Misslungener Tyrannenmord

20. Juli, alle Jahre wieder großes Gedenken an den misslungenen Tyrannenmord. Mit dabei: Spitzenpolitiker, Militärs, öffentliches Gelöbnis. Seit Jahren plagt mich dabei ein ungutes Gefühl. Warum werden ausgerechnet diejenigen für den Widerstand gegen Hitler geehrt, die zuvor den Zweiten Weltkrieg fünf Jahre lang an vorderster Stelle mit betrieben haben, viele von ihnen Jahre lang flammende Nazis? Waren all die Generäle der Wehrmacht nur verführt, für falsche Ziele missbraucht – und haben sie nur gegen inneren Widerstand mit- und dabei große Karriere gemacht? Und was ist mit den vielen Tausend die schon 1933 und davor im Widerstand gegen Hitler waren, dafür ins KZ und in den Tod gingen? Ach nein, das sind die Falschen, das waren ja Kommunisten, die wollen wir nicht. Am 20. Juli ehrt sich das Militär selbst für den Bombenanschlag auf Hitler. Wie gesagt, seit vielen Jahren ein ganz übles Gefühl, wenn es um den 20. Juli 1944 geht.
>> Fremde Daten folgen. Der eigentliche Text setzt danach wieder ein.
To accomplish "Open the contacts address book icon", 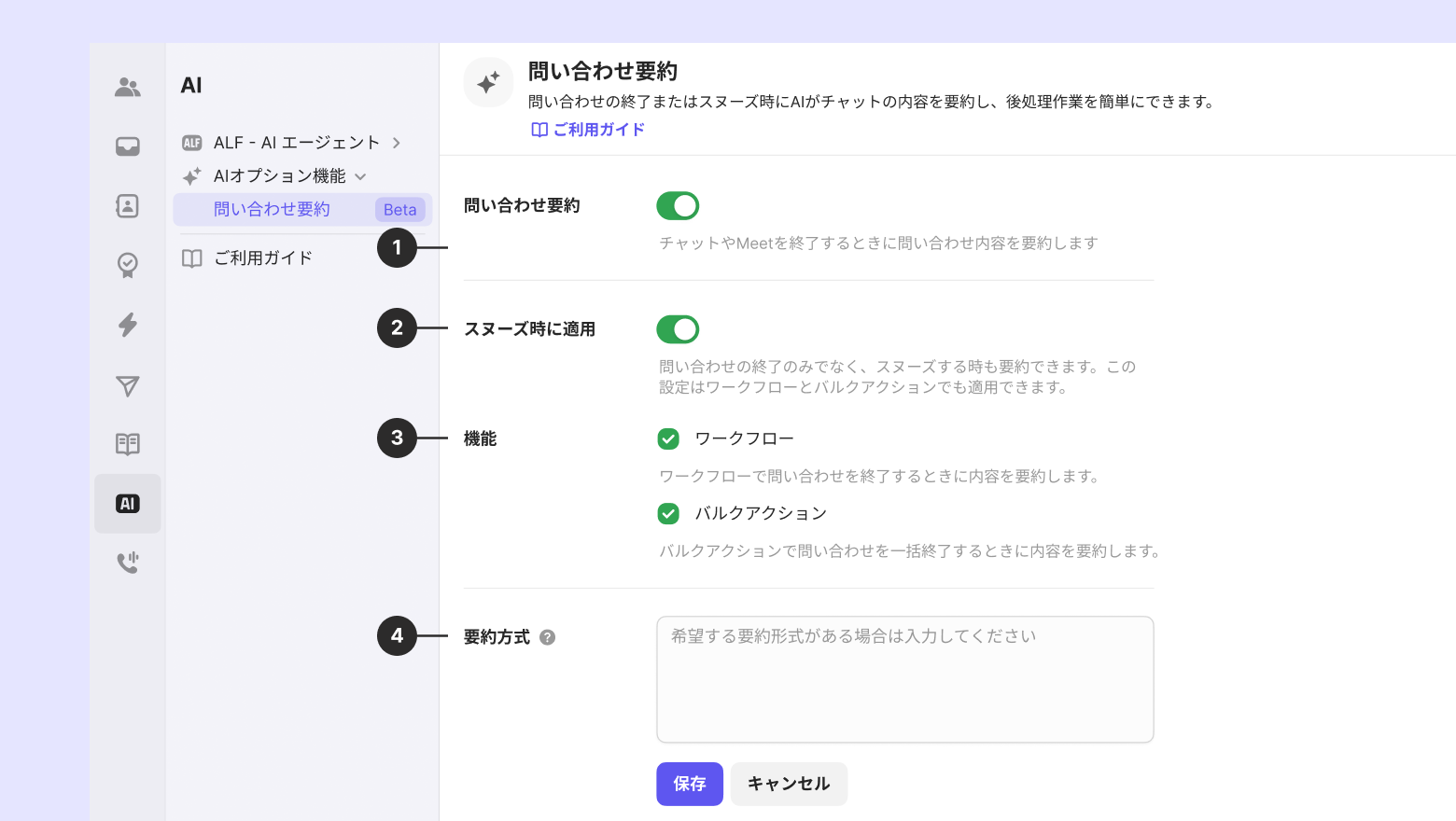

Ruth Hoffmann. (Foto: Valeska Achenbach)

Jetzt endlich ist ein Buch erschienen, das alle Zusammenhänge aufklärt, über alle Jahre, in allen Details und das erreicht, was ein gutes Sachbuch erreichen soll: Es schafft Klarheit. Das Buch hat den Titel „Das deutsche Alibi“, geschrieben von der Hamburger Journalistin und Historikerin Ruth Hoffmann. Warum wird das „Stauffenberg-Attentat“ so verklärt und zu welchen Zwecken politisch instrumentalisiert? Heute sind die Verschwörer als Helden anerkannt, die das Wohl des Landes vor ihr eigenes Leben setzten und grauenhaft bestraft wurden. Diese Auffassung gab es aber keineswegs immer und auch nicht überall. Viele Jahre in der neuen Bundesrepublik galten sie unverändert als Landesverräter – die Todesurteile der Nazis hatten weiter Bestand. Der Rückblick in die 1950er Jahre lässt einen schaudern. Bundestagsabgeordnete, die völlig ungeniert mit Nazi-Sprüchen in der Öffentlichkeit erschienen, dafür freigesprochen wurden von ehemaligen NSDAP-Parteigenossen, die bruchlos weiter Richter bleiben konnten.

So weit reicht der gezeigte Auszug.